Jesús, que vino para todos, no solo para Israel, y que quiere llevar a todos a la plenitud de la vida, está consumido por el deseo de que haya una sola grey bajo un solo pastor y que todos los hijos de Dios dispersos sean reunidos (cf. Jn 11,52). Precisamente en el acontecimiento de la cruz se manifestará la gloria de Jesús como gloria de quien ha amado hasta la muerte y entonces, elevado de la tierra, atraerá a todos hacia sí (cf. Jn 12,32) y dará inicio a la reunión de los pueblos en torno a Él, hasta la consumación escatológica, cuando «el Cordero será su pastor» (Ap 7,17).
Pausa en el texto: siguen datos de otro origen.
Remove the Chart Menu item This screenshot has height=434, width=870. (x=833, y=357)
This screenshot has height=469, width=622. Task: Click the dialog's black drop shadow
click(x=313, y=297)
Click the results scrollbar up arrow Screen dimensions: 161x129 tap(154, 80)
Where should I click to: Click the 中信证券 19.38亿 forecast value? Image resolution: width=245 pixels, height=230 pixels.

Jesús no es un pastor como los pastores de Israel, sino que precisamente porque es «la luz del mundo» (Jn 8,12) y «el Salvador del mundo» (Jn 4,42) —pues Dios amó al mundo (cf. Jn 3,16)—, es también el pastor de toda la humanidad, como Dios ha sido confesado y atestiguado.
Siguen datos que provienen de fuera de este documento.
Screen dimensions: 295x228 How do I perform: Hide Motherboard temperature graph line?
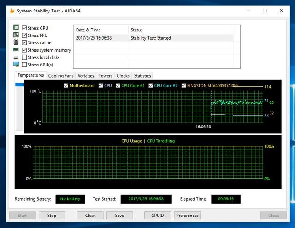66,85
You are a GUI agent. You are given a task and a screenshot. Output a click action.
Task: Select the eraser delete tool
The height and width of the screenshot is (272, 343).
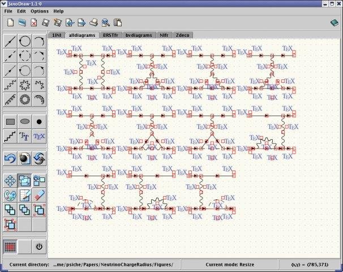(39, 195)
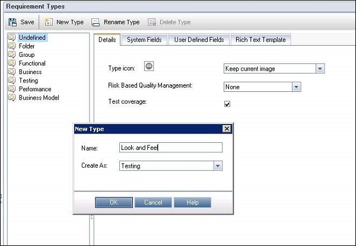Open the Rich Text Template tab
Viewport: 356px width, 246px height.
pyautogui.click(x=260, y=40)
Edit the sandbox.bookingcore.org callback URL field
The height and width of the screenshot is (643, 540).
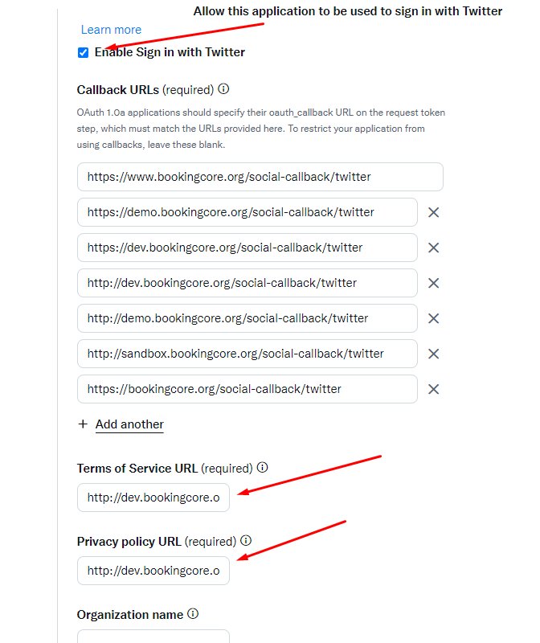[248, 354]
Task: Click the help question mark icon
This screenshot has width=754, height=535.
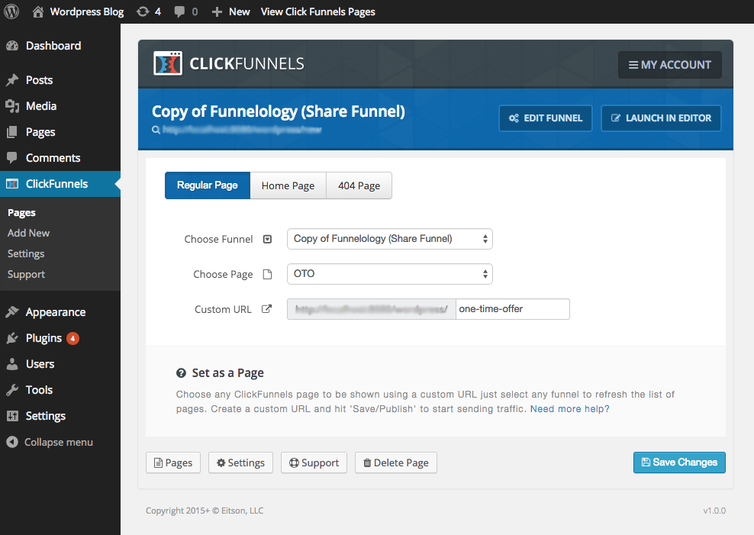Action: pyautogui.click(x=181, y=373)
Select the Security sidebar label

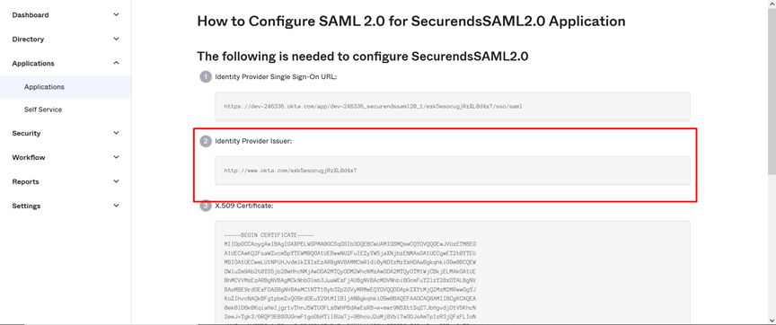(26, 133)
Después de esta autorrevelación, he aquí otras palabras con las que Jesús expresa su intimidad, su comunión con Dios: «Por eso me ama el Padre: porque yo pongo mi vida, para recobrarla de nuevo». ¿Por qué el Padre ama a Jesús? Porque Jesús cumple su voluntad, esa voluntad que es amor hasta la entrega de la vida. En Jesús hay este amor «hasta el extremo» (Jn 13,1), hasta la entrega de la vida, y hay la fe de poder recibirla de nuevo del Padre. Prestemos atención a la traducción, que puede comprometer el sentido de las palabras de Jesús.
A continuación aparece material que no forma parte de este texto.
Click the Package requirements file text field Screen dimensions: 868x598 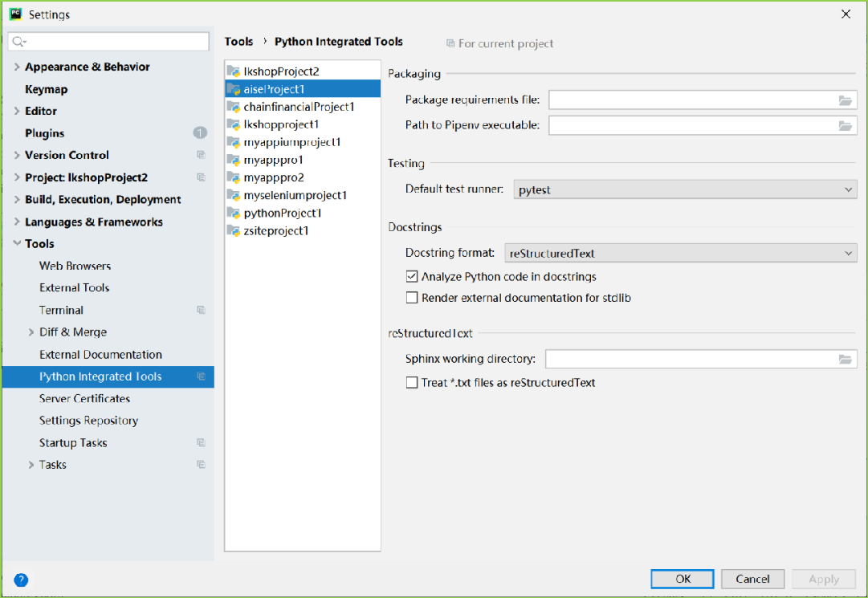pyautogui.click(x=691, y=100)
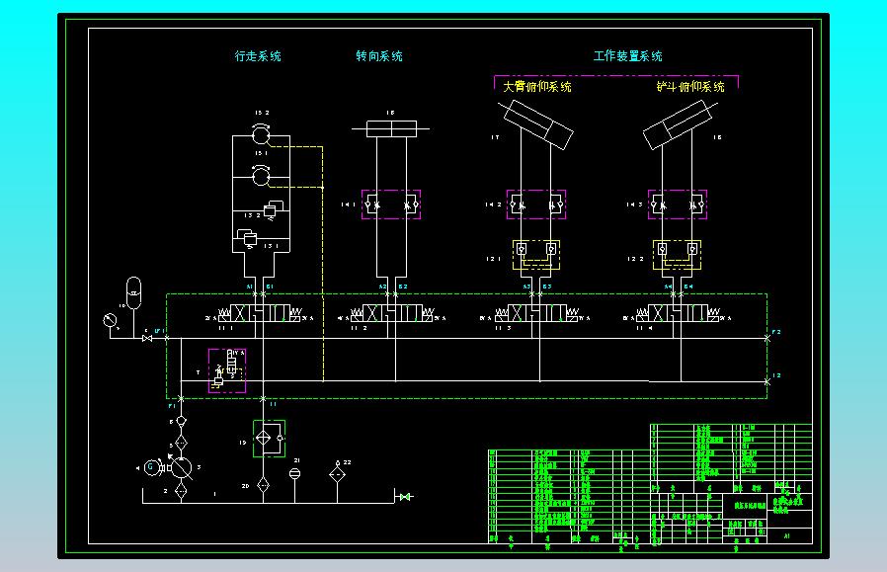Image resolution: width=887 pixels, height=572 pixels.
Task: Click the green shutoff valve beside the tank
Action: click(x=405, y=497)
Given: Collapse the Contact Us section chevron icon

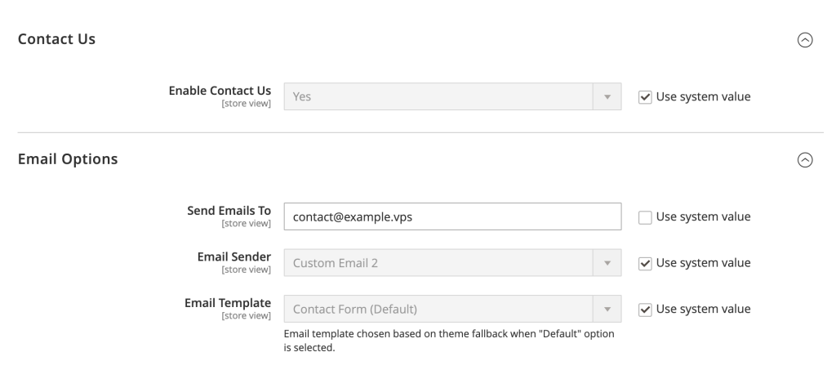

Jesús no dice: «El Padre me ama porque ofrezco mi vida para recuperarla de nuevo», sino «para recibirla de nuevo». El ofrecimiento de la vida por parte de Jesús se encuentra en el espacio de la fe, no de la garantía anticipada. El mandato del Padre es que Él gaste, ofrezca la vida; y la promesa del Padre es que así podrá recibirla, porque «el que pierda su vida, la salvará; y el que la pierda por mi causa, la salvará» (cf. Mc 8,35 y par.; Jn 12,25). Nadie le quita la vida a Jesús, nadie se la roba, y su muerte no es ni un destino (una necesidad) ni un caso (le ha ido mal...): no, la suya es un don hecho en libertad y por amor, un don del que fue consciente a lo largo de toda su vida, diciendo cada día su «sí» al amor.
En las palabras de Jesús, el Padre aparece como el origen y el fin de toda su actividad: de Él viene el mandato, que no es más que el mandato de amar, vivido por Jesús en su descenso como Verbo hecho carne (cf. Jn 1,14) y en su vida humana en el mundo.
Y la muerte de Jesús no es solo el final del éxodo de este mundo, sino un acto consumado («¡Consumado es!»: Jn 19,30), el término último de su vivir la caridad hasta el extremo. Jesús da su vida hasta morir, pero no con el deseo de recuperar la vida como premio, de retomarla como un tesoro que le corresponde o como un mérito por la ofrenda de sí mismo, sino en la conciencia de que el Padre se la da y que él la acogerá porque «el amor basta al amor» (San Bernardo de Claraval).
Jesús no dio su vida por razones religiosas, sagradas, misteriosas, sino porque cuando se ama se es capaz de dar todo uno mismo por los amados, todo lo que se es.
En la tumba de un cristiano de finales del siglo II, un tal Abercio, se lee esta inscripción: «Soy el discípulo de un pastor santo que tiene ojos grandes; su mirada alcanza a todos». Sí, Jesús es el Pastor Santo, Bueno y Hermoso, con ojos grandes, que alcanzan a todos, también a nosotros hoy. Y desde estos ojos nos sentimos protegidos y guiados.